— Task prompt —
Take the line with "Instruction: Click the checkmark" and all lines after it, through the end of the records below, and repeat them exactly.

— Dataset content —
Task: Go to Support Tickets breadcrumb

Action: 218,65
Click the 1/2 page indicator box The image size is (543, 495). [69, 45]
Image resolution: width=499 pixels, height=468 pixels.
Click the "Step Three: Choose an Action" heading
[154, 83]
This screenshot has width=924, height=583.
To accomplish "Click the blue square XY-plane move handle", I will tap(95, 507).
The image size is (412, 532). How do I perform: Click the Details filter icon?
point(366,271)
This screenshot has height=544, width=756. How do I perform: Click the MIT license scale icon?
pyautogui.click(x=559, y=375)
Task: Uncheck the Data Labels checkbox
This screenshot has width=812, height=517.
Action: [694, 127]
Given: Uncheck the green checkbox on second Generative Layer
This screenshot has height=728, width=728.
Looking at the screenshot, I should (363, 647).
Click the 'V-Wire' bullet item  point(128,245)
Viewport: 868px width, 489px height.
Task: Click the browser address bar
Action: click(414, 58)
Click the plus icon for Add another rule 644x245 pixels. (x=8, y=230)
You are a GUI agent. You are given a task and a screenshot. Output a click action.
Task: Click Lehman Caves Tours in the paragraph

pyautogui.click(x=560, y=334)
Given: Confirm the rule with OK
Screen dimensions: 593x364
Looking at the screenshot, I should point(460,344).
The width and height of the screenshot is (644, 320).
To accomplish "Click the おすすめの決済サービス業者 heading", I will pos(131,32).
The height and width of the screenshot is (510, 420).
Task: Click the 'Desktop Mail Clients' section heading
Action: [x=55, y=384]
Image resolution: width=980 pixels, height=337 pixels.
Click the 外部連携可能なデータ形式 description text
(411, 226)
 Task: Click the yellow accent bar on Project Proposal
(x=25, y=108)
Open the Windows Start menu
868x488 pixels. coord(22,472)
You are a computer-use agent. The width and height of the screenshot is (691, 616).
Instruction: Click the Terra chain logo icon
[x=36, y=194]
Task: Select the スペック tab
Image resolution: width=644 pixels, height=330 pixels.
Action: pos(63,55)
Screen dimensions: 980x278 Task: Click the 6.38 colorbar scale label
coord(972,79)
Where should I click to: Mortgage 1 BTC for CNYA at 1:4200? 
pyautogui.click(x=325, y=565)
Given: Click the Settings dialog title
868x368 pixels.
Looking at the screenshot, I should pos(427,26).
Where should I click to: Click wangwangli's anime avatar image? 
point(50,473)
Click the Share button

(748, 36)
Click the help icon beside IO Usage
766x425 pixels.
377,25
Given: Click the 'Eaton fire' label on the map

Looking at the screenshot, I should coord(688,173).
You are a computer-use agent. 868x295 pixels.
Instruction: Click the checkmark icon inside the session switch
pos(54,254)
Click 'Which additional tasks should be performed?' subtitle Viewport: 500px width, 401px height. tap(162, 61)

— Solution for this task —
Instruction: Click the checkmark icon inside the session switch
pos(54,254)
Click 'Which additional tasks should be performed?' subtitle Viewport: 500px width, 401px height. tap(162, 61)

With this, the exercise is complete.